I sat down with Bob Poulos, CEO of V3 Transportation, the 5th largest expedited fleet in the country, to hear what he and his team had to say about what the ELD mandate means for expedited shipping.
“It’s not going to be like the flip of a light switch,” Poulos told me. “[Growth in demand] will be gradual. It will take time for the federal dollars funding the enforcement of the mandate to trickle down to the states, and they all have different strategies. We expect many noncompliant carriers to slide under the radar for 6-7 months.”
But eventually the capacity crunch will come, and it will have several effects. Today, only about 80% of dry vans are completely full—we expect that as capacity supply shrinks, pressure to completely fill those trucks will increase, and smaller loads will continue to migrate to expeditors’ straight trucks, sprinter vans, and cargo vans. Poulos also looks for spot rates to go up 10-15 cents a mile in the near term, and he predicts that expeditors’ average length of haul will increase, as well.
“We think both supply and demand will migrate to under 10,000 lbs,” said Poulos.

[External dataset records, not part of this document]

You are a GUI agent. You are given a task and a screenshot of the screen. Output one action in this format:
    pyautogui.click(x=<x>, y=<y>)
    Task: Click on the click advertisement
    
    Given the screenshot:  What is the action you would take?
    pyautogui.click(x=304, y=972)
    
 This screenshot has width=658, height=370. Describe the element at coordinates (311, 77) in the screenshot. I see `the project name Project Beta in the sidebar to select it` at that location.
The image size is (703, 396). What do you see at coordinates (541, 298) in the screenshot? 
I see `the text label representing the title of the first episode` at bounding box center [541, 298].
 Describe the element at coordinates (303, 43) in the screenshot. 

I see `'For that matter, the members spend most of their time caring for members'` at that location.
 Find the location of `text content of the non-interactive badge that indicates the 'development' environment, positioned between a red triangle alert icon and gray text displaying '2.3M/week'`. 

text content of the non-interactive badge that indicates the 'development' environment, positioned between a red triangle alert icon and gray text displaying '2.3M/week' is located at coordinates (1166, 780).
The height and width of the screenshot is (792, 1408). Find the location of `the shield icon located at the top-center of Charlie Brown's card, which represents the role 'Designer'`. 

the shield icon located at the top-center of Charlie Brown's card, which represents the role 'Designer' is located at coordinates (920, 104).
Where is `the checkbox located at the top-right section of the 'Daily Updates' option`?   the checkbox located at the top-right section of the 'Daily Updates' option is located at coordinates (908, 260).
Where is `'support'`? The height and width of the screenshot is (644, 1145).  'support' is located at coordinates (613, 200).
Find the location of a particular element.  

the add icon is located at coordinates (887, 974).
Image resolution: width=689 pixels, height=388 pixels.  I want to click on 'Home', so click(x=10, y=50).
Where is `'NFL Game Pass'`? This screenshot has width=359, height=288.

And therein lies a potential problem: as tractor-trailer capacity leaves the market, large expeditor fleets like V3 will see some competition from small, mom-and-pop expedited carriers who are setting up shop to avoid Department of Transportation regulations like the ELD mandate. Many of those small expedited carriers are under-insured or uninsured, especially the multicarriers whose trucks operate for multiple carriers. If capacity does migrate to the underinsured expedited sector, insurance companies’ exposure will go up, and they will raise rates.
“Insurance costs will go up as much as 200 basis points, from about 3-4% of gross revenue to 6%,” said John Sliter, V3’s President. That increase portends a looming crisis in trucking insurance. Three or four of the biggest players in trucking insurance have recently left the market, and the remaining insurers are still struggling with huge jury verdicts awarded against carriers.
Poulos has some advice for shippers looking to expedite their freight: buyer beware. Shippers need to dig deep into the insurance certifications and auto schedules of the carriers they select, ensuring that they’ll be covered in the event of a costly accident. The largest, most sophisticated expeditors like V3 already employ best practices like team driving in straight trucks and Omnitrax ELDs on all vehicles, but expedited shipping is still considered the unregulated ‘Wild West’ of trucking for a reason, and shippers dipping their toes into the market will need to exercise caution.